China for years has been allocating a share of the market to European gears, considering their domestic offerings and much cheaper, this was, basically a reciprocal gesture, it's not needed now.
sabjut
Both Nokia (Finland) and Ericsson (Sweden) are great european alternatives. There is no need to reinvent the wheel in every EU country.
PeterStuer
Both Nokia and Ericsson have substantial Blackrock and Vanguard investment.
nemomarx
blackrock and vanguard do index funds, yeah? They have substantial investments in everything on the market that's doing well enough to get on indexes.
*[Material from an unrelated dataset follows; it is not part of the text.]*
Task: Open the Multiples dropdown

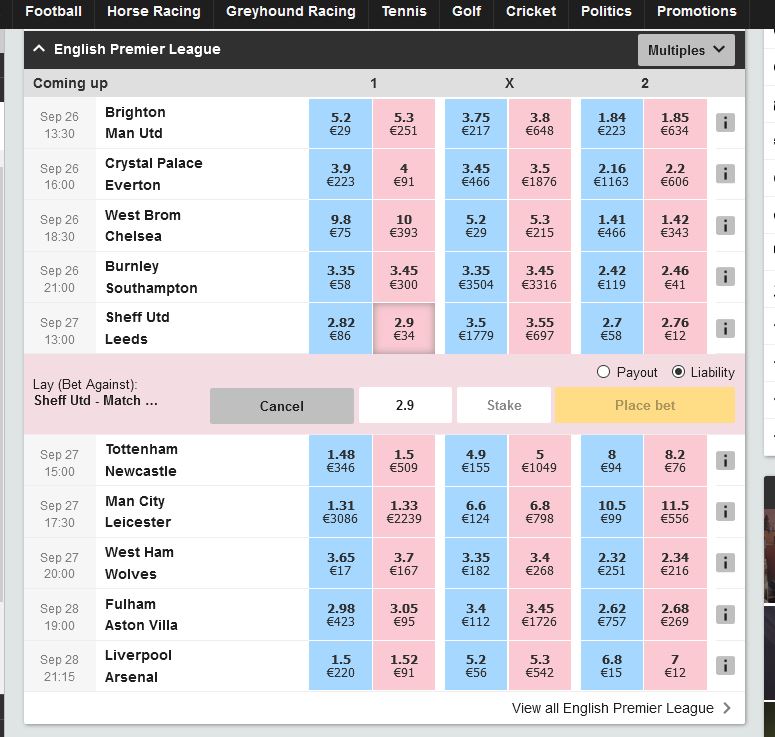Action: click(686, 50)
I don't see how you can avoid that?
null
fodmap
On the other hand Spain is using Huawei servers for almost all of their sensitive data. I wonder how the UE, and NATO, will react to that, because they're using Huawei for Social Security data, wiretapping data (SITEL), or even Intelligence Services data.
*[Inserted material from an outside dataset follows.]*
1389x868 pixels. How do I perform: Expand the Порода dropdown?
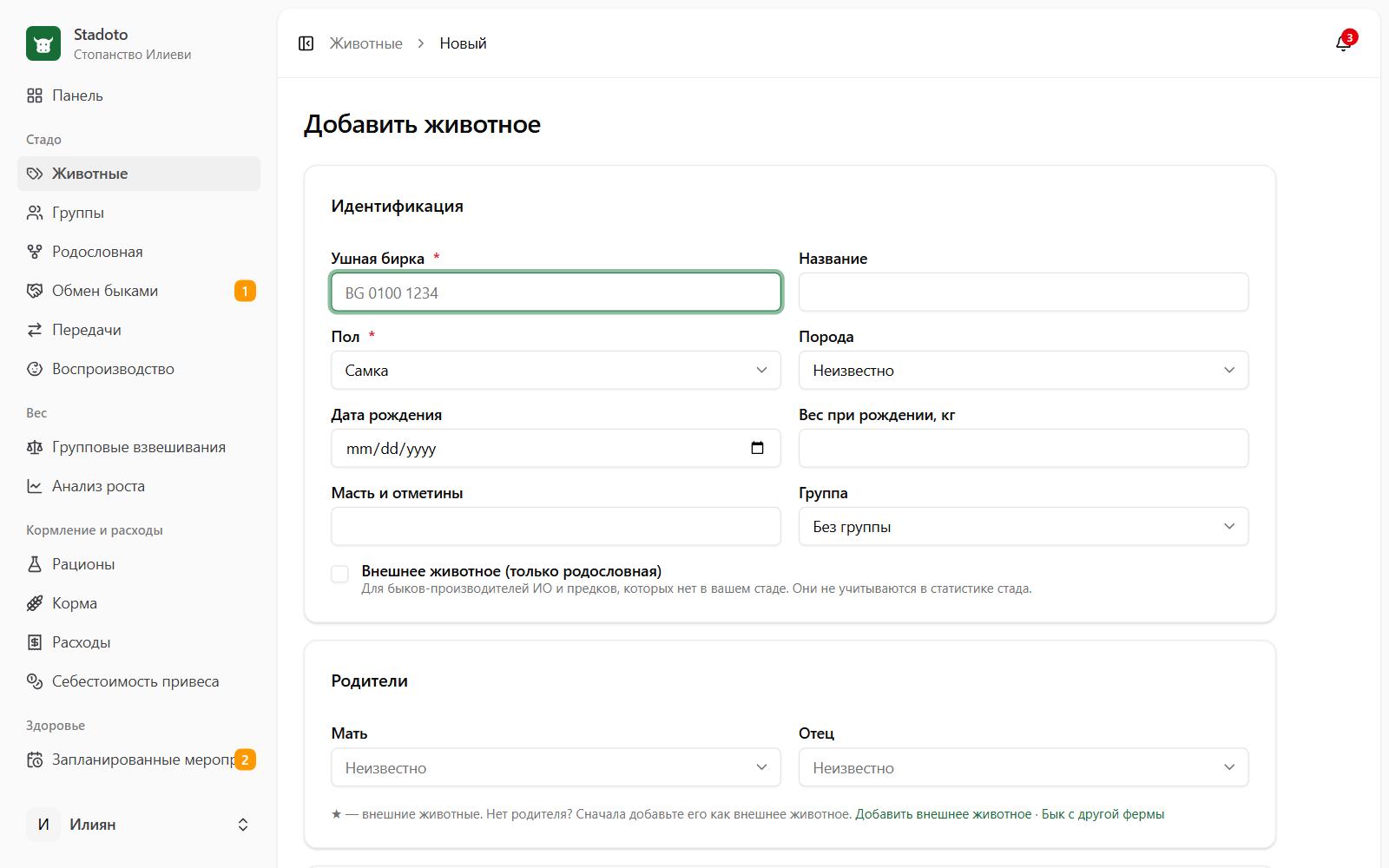pos(1024,370)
https://therecord.media/spain-awards-contracts-huawei-intell...
coliveira
And Spain will have 6G and all the niceties of telecom technology, while Germany will be stuck forever on 5G.
daneel_w
Good. Don't forget their incredibly affordable and attractive smartphones and the fact that they have almost completely captured the market for cellular transceiver chips used in USB mobile modems, both of which are excellent products for espionage and weaponization just like their cellular network equipment.
null
Nice, in 2025, the world is a place where China can not be trusted, Russia can not be trusted, USA can not be trusted, Europe can not be trusted, etc.
We are very far from the "imagine all the people, living live in peace". I wonder why that is...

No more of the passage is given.